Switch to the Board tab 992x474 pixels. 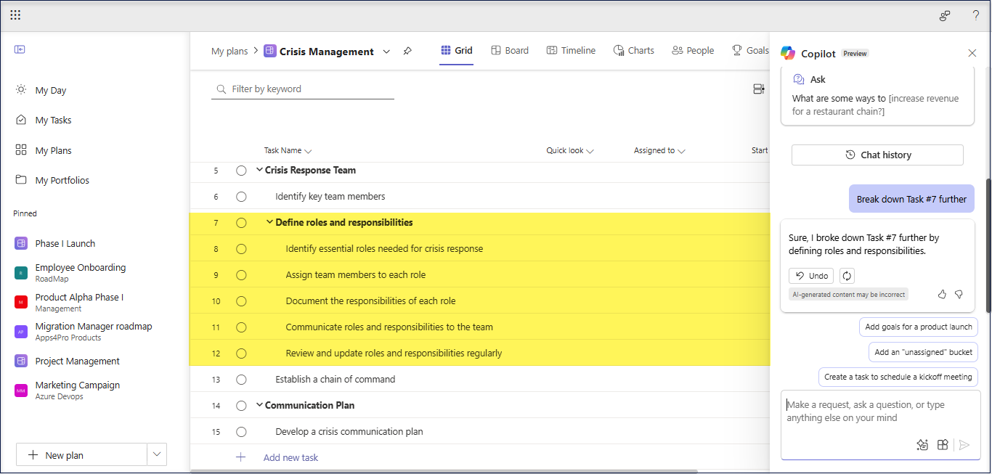tap(509, 51)
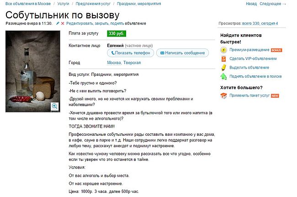Go back via 'Назад' link

click(251, 4)
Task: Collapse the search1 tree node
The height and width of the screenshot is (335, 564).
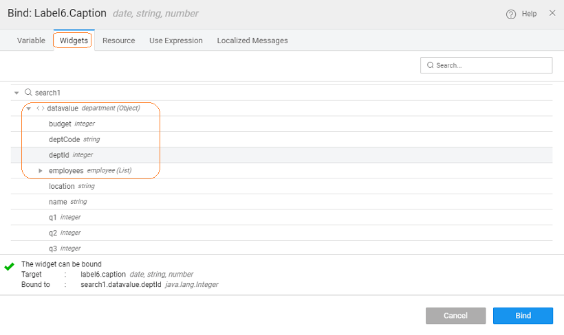Action: [17, 93]
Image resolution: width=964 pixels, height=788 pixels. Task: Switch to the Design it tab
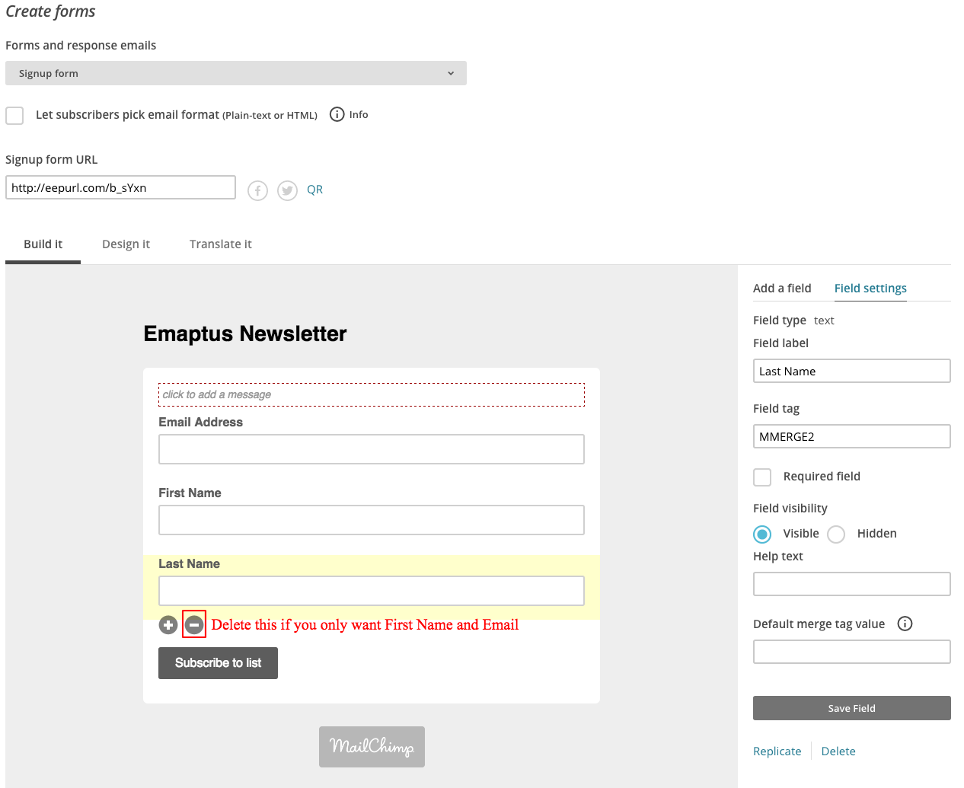(126, 244)
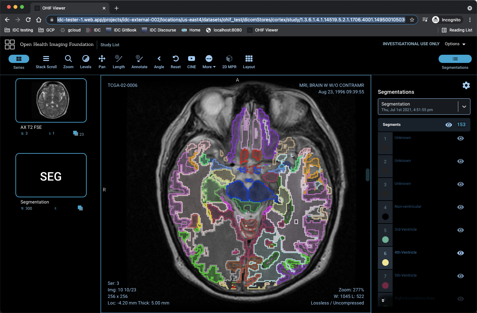Activate the Angle measurement tool
The height and width of the screenshot is (313, 477).
coord(159,62)
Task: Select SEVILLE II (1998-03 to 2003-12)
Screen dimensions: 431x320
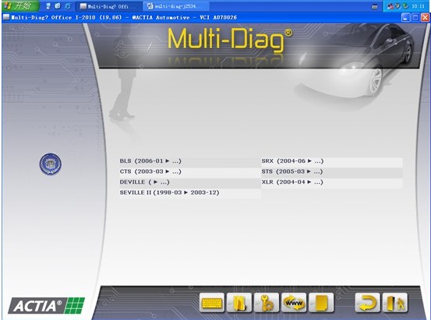Action: click(169, 192)
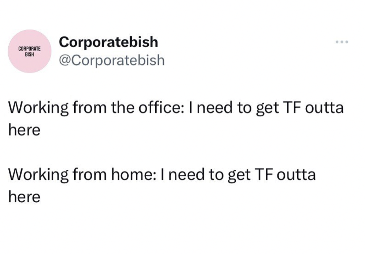Click "get" in the office sentence
Viewport: 365px width, 254px height.
[267, 109]
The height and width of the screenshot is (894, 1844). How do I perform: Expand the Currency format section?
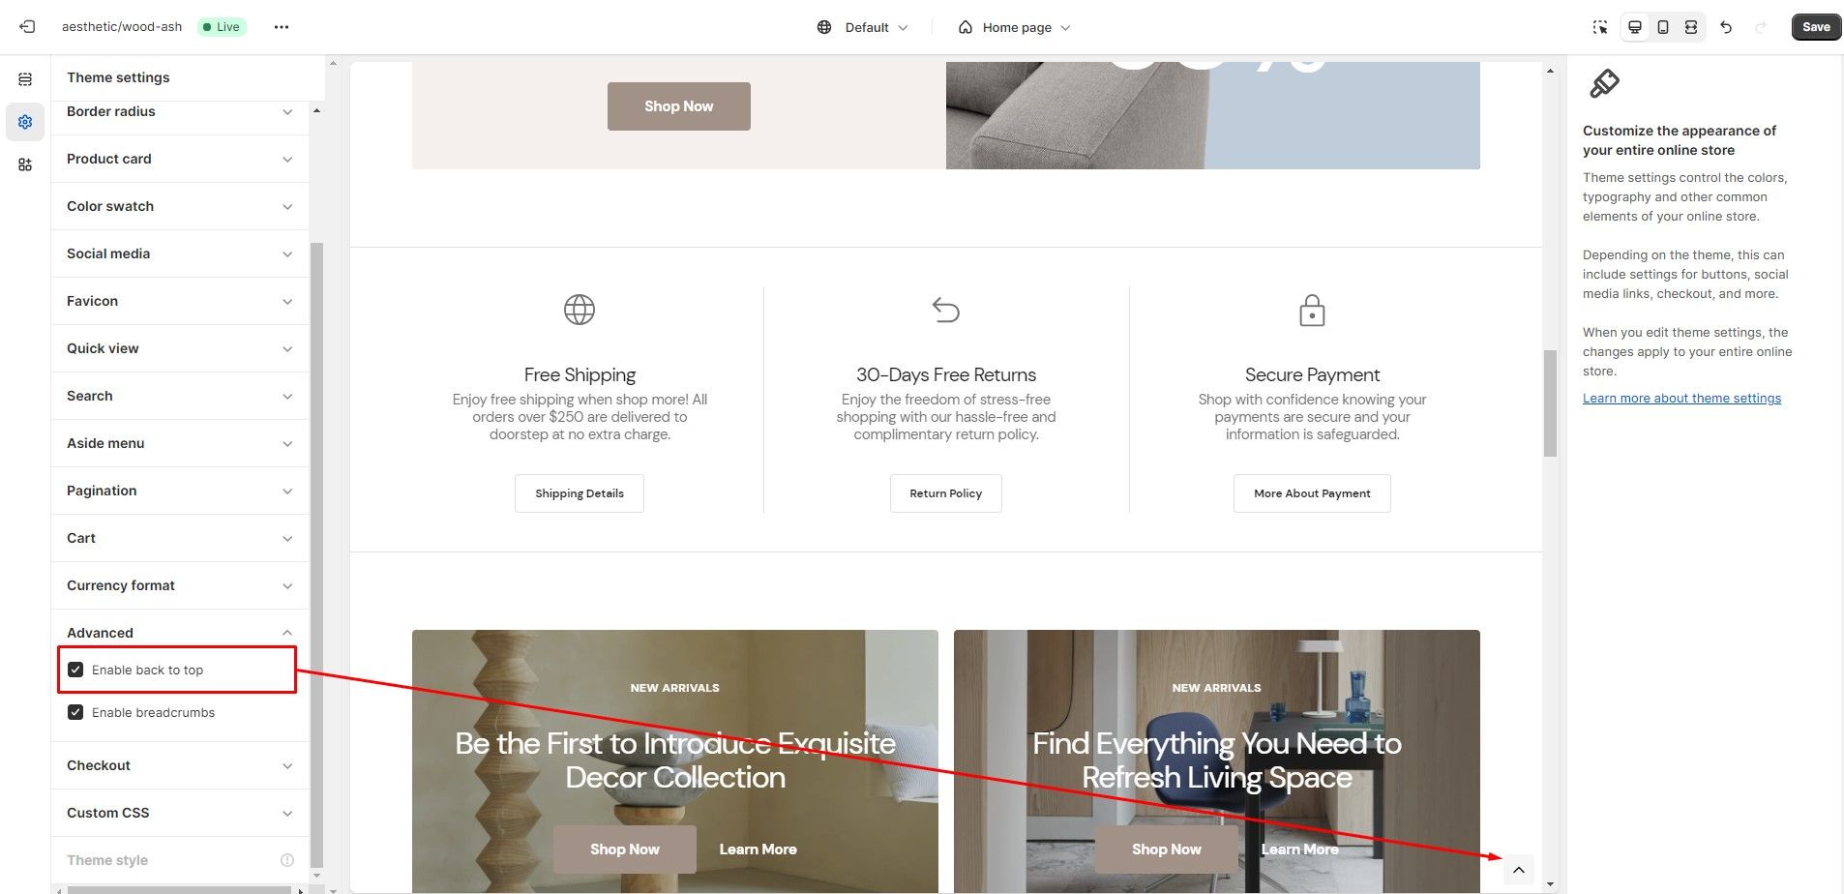click(x=180, y=585)
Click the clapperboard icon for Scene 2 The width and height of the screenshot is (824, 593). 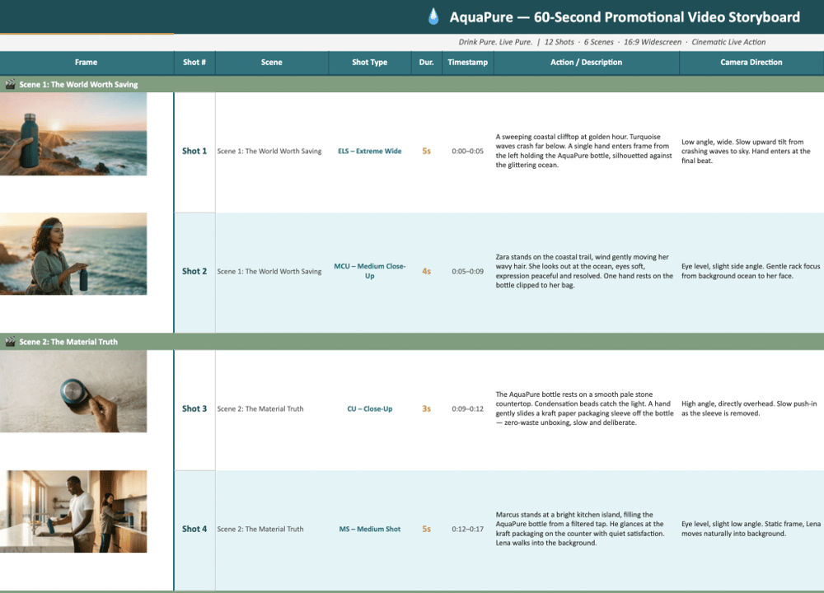pyautogui.click(x=10, y=342)
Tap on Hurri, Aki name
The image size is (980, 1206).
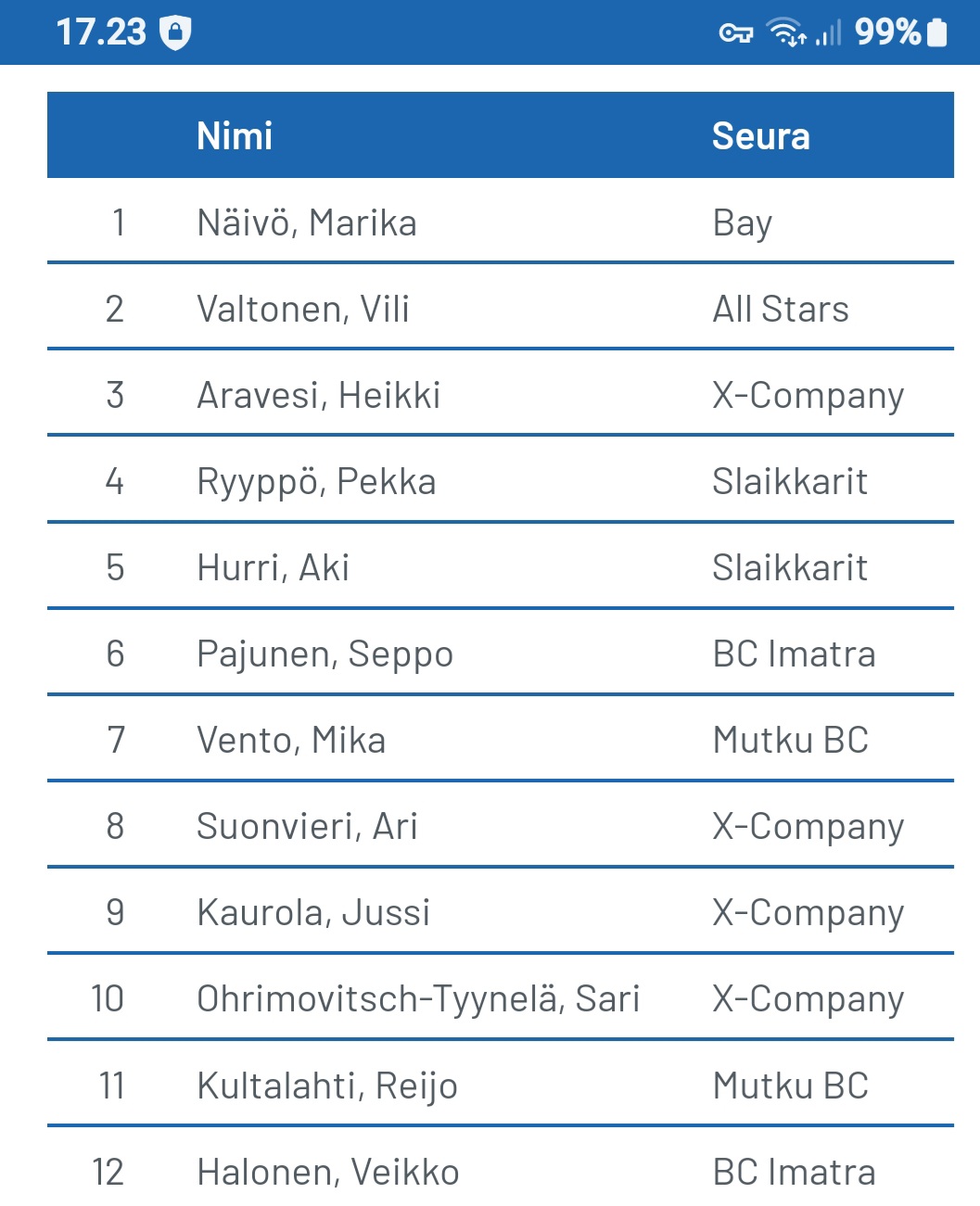click(273, 567)
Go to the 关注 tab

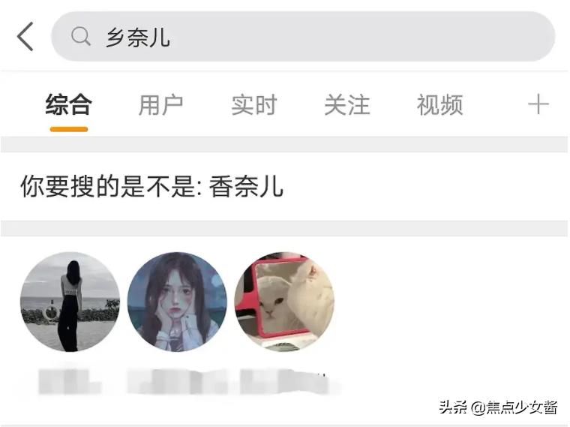coord(347,105)
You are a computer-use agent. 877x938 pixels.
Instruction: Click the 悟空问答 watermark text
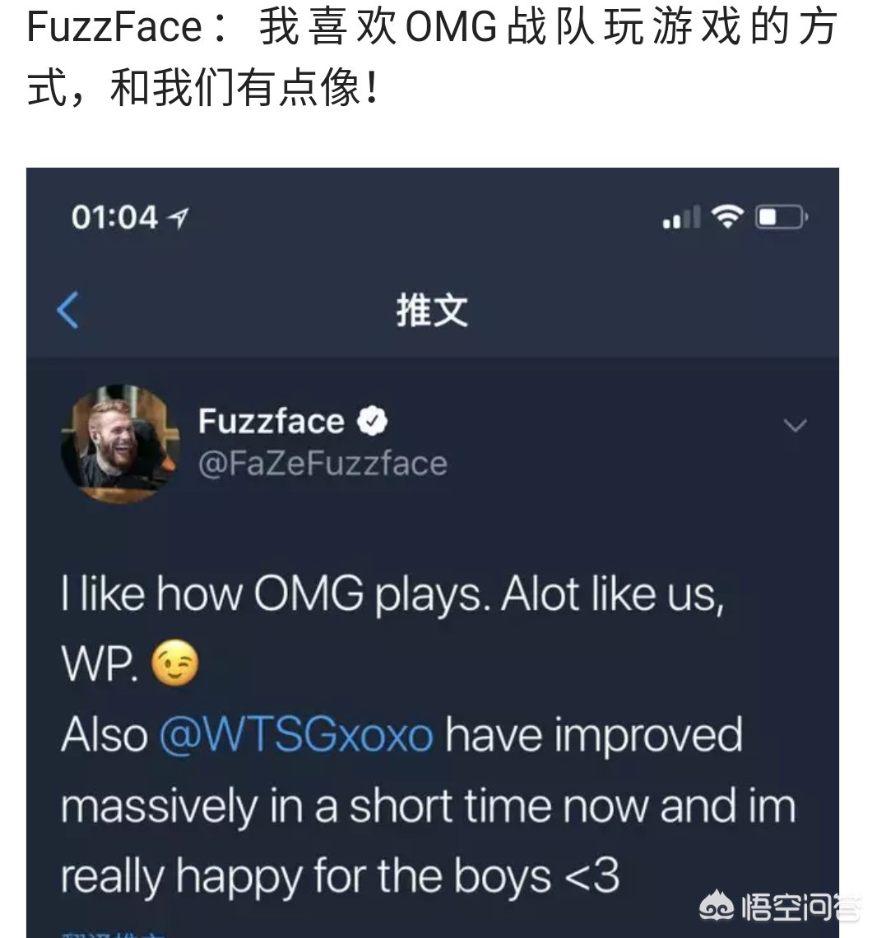[800, 908]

Problem description — Set down the lines from the one containing "Tap on Hurri, Aki name" through the last line of the records above, both included, exactly as they appear and with no other text. Pictures should not be set down.

Your response —
Tap on Hurri, Aki name
The image size is (980, 1206).
click(273, 567)
Go to the 关注 tab

coord(347,105)
You are a computer-use agent. 877x938 pixels.
Instruction: Click the 悟空问答 watermark text
[800, 908]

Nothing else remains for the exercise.